Так вот кого любил я пламенной душой
С таким тяжелым напряженьем,
С такою нежною, томительной тоской,
С таким безумством и мученьем!
Где муки, где любовь? Увы, в душе моей
Для бедной, легковерной тени,
Для сладкой памяти невозвратимых дней
Не нахожу ни слез, ни пени.
Примеры
Бунин Иван Алексеевич (1870 – 1953)
«В ночном море» (1923 г.):
— Ну, а скажите... Что вы чувствовали, когда узнали о ее смерти? Тоже ничего?

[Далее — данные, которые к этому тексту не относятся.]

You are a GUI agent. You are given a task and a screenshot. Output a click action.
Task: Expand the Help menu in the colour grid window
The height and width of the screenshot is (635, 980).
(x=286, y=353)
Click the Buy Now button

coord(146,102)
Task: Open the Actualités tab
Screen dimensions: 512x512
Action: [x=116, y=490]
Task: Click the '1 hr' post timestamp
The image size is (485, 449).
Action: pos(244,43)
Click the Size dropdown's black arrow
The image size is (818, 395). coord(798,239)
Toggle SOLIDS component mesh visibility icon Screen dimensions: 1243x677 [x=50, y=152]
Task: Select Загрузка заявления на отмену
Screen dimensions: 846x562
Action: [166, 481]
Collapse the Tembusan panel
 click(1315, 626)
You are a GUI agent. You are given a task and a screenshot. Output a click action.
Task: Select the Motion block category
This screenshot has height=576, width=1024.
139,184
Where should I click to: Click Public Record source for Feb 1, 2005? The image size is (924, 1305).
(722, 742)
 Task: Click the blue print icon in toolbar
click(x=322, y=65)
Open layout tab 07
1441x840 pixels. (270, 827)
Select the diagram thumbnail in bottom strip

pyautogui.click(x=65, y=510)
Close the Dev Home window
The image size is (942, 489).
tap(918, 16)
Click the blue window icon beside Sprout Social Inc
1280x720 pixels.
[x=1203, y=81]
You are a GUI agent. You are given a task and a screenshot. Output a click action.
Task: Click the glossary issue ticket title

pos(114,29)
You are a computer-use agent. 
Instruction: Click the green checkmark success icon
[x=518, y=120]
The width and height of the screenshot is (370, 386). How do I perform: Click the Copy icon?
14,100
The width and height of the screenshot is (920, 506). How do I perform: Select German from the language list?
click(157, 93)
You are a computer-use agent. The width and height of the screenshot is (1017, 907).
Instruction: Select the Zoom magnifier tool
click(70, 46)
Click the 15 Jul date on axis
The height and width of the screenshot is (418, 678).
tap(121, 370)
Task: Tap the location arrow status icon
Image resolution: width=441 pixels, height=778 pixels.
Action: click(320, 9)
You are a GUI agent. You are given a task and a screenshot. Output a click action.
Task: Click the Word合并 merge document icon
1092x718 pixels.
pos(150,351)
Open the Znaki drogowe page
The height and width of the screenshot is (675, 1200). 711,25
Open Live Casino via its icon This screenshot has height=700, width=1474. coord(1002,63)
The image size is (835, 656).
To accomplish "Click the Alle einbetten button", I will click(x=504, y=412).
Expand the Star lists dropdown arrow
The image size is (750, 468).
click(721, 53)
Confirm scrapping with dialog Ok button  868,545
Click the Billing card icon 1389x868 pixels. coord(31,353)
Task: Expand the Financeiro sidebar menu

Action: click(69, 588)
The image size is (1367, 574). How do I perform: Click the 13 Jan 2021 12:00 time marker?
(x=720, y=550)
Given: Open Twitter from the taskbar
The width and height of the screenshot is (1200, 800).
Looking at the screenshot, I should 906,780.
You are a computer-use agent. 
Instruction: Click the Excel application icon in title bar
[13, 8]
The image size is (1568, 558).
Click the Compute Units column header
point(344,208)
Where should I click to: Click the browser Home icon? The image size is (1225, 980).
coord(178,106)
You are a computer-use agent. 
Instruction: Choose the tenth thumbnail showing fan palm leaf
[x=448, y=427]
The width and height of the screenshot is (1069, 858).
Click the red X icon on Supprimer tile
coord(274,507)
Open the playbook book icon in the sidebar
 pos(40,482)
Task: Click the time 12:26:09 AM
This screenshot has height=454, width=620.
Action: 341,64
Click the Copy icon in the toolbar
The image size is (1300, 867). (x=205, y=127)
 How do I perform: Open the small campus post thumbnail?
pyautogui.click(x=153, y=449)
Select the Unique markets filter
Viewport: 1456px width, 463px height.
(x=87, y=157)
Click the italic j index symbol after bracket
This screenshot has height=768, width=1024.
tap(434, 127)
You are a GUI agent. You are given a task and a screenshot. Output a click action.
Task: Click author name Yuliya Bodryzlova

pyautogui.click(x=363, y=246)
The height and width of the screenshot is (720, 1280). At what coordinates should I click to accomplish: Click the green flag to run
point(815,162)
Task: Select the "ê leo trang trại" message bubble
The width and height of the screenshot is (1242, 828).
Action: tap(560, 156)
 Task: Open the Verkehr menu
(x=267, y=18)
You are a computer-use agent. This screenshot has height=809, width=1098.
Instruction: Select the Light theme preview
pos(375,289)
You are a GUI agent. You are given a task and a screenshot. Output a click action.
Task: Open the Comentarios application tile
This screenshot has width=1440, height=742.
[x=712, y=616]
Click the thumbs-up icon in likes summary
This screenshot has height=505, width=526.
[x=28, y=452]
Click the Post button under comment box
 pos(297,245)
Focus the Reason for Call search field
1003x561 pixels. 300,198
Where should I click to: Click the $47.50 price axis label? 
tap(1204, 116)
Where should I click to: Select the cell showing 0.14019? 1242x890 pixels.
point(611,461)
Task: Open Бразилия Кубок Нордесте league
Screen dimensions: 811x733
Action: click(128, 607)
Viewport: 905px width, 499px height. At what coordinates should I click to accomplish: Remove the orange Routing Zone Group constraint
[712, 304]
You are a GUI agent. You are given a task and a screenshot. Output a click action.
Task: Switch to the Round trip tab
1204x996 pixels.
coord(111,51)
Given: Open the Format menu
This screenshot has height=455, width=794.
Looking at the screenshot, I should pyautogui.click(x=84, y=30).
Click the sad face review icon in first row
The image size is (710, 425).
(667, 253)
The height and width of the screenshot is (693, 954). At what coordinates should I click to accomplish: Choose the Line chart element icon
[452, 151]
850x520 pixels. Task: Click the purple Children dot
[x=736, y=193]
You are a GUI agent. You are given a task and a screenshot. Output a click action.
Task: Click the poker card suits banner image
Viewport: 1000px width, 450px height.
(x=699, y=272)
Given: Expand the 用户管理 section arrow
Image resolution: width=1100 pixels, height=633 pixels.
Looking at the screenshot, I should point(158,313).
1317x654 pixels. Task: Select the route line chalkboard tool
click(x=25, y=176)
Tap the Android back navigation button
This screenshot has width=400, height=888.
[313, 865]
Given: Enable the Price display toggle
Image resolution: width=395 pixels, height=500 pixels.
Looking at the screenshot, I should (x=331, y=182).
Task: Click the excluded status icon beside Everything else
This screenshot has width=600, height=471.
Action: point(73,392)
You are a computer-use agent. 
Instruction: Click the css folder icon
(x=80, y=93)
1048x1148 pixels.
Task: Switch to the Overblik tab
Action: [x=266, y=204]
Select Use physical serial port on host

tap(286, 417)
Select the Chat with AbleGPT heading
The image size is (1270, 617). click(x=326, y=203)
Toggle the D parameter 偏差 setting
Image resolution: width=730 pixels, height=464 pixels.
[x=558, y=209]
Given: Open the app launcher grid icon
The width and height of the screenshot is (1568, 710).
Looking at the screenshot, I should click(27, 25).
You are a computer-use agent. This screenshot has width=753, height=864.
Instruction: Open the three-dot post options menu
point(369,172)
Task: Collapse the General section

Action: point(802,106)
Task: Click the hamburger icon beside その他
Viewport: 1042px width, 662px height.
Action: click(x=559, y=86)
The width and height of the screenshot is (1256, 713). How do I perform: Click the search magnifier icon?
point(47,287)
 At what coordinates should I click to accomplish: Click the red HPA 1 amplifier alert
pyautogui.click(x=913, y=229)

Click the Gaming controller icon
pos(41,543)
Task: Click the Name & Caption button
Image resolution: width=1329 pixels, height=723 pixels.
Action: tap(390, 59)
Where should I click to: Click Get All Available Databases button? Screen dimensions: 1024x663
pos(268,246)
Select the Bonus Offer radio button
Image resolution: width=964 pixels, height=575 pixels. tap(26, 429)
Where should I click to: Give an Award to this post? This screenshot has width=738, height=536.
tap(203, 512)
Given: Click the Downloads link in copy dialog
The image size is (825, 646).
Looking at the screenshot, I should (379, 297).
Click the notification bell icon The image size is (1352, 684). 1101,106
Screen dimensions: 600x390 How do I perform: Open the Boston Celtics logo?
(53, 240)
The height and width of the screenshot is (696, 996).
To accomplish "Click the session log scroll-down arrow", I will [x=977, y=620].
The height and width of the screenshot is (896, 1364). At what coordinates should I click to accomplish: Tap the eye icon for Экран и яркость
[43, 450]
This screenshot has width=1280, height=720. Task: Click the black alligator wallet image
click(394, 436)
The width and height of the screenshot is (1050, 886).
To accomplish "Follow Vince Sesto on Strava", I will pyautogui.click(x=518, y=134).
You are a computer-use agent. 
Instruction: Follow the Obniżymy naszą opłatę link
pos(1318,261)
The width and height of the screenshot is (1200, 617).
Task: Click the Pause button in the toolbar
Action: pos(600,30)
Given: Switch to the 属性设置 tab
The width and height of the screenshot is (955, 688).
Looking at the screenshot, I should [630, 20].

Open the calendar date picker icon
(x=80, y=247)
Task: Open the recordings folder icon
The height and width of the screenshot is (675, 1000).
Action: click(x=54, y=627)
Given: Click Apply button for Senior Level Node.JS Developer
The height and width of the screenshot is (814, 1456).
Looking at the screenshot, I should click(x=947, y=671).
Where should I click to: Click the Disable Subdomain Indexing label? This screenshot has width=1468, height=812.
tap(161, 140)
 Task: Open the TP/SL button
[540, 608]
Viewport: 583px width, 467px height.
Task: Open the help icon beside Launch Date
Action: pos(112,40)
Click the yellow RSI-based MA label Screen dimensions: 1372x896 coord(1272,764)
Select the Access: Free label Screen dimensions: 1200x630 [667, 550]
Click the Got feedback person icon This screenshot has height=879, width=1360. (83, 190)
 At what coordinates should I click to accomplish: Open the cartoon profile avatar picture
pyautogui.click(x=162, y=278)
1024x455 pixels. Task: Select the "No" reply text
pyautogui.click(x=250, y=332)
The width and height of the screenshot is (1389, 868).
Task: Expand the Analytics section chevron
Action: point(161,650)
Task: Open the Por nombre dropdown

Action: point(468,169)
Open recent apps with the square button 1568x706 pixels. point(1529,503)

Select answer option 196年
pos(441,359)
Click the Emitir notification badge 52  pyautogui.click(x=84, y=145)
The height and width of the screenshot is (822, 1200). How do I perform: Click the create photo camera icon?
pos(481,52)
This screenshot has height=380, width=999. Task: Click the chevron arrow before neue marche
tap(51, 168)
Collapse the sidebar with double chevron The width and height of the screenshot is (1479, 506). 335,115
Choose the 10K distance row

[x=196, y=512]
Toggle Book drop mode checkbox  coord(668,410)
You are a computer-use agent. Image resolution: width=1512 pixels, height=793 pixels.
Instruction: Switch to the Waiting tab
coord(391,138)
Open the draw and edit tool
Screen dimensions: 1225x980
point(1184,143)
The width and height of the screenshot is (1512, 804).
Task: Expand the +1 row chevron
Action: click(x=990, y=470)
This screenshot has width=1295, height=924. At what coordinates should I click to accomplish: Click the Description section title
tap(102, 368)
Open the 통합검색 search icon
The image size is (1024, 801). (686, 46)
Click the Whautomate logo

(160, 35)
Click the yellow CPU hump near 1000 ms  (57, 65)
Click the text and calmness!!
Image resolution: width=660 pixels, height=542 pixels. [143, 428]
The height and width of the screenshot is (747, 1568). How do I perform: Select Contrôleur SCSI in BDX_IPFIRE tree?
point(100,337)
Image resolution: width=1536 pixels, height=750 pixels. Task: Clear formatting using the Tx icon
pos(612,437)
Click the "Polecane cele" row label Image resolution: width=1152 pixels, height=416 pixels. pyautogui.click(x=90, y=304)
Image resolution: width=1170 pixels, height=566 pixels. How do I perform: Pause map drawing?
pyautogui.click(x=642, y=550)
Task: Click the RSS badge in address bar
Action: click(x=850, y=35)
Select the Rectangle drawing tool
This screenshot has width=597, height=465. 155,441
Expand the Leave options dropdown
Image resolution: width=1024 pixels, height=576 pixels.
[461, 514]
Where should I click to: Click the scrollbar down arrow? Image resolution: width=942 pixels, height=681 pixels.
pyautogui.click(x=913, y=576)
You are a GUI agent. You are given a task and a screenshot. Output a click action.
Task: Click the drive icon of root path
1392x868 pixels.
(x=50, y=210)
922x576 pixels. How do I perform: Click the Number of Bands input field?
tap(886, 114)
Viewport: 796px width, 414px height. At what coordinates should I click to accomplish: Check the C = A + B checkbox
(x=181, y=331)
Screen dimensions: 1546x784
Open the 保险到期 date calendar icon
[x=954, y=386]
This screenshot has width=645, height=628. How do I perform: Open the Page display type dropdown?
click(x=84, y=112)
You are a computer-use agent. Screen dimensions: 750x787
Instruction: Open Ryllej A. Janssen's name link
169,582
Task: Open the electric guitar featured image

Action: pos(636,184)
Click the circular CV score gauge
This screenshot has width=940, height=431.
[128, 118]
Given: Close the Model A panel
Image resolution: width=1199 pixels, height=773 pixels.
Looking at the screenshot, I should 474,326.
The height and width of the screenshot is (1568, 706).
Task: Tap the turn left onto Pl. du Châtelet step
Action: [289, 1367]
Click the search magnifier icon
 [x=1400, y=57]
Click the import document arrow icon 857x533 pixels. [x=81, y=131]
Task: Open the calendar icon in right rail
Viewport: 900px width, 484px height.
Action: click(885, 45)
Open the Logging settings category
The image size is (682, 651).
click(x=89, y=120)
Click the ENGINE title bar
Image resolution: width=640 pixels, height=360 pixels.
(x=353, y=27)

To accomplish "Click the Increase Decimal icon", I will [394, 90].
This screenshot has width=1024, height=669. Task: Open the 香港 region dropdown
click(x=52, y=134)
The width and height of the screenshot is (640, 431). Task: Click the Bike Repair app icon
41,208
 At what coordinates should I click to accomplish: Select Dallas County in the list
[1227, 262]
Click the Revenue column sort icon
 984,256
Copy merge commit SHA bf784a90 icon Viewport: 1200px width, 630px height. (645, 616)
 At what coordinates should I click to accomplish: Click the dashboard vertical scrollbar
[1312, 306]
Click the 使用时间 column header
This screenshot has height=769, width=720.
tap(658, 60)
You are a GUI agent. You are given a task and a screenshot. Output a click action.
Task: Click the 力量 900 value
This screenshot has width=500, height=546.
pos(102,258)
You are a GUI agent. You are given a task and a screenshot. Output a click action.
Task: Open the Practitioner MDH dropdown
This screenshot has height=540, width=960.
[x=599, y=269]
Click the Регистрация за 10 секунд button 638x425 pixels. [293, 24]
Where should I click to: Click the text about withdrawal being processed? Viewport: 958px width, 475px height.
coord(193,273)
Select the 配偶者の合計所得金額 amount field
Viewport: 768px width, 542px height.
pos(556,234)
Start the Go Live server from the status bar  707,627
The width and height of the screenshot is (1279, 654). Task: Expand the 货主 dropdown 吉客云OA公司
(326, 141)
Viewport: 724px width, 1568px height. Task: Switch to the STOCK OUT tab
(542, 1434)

— Да, почти ничего, — ответил пассажир под пледом. — Больше всего некоторое удивление своему бесчувствию. Развернул утром газету — слегка ударило в глаза: волею божиею, такая-то... С непривычки очень странно видеть имя знакомого, близкого в этой черной раме, на этом роковом месте газеты, напечатанное торжественно, крупным шрифтом... Затем постарался загрустить: да, мол, и это та самая, которая... Но —
Из равнодушных уст я слышал смерти весть,
И равнодушно я внимал ей...
Даже и грусти не вышло. Так только, слабая жалость какая-то... А ведь это та самая, которую «вспомнила душа моя», была моя первая и такая жестокая, многолетняя любовь. Я узнал ее в пору ее наивысшей прелести, невинности и той почти отроческой доверчивости и робости, которая потрясает сердце мужчины несказанно, потому, может быть, что во всякой женственности должна быть эта дочерчивая беспомощность, что-то детское, знак того, что девушка, женщина всегда таит в себе будущее дитя. И ведь это мне первому, в каком-то божественном блаженстве и ужасе, отдала она истинно все, что даровал ей бог, и ведь это ее девичье тело, то есть самое прекрасное, что есть в мире, истинно миллионы раз целовал я в таком исступлении, равного которому не было во всей моей жизни. И ведь это из-за нее сходил я с ума буквально день и ночь, целые годы. Из-за нее плакал, рвал на себе волосы, покушался на самоубийство, пил, загонял лихачей, в ярости уничтожал свои лучшие, ценнейшие, может быть, работы... Но вот прошло двадцать лет — и я тупо смотрю на её имя в траурной рамке, тупо представляю себе ее в гробу... Представление неприятное, но и только. Уверяю вас, что только. Да и вы теперь, — теперь, конечно, — разве вы что-нибудь чувствуете?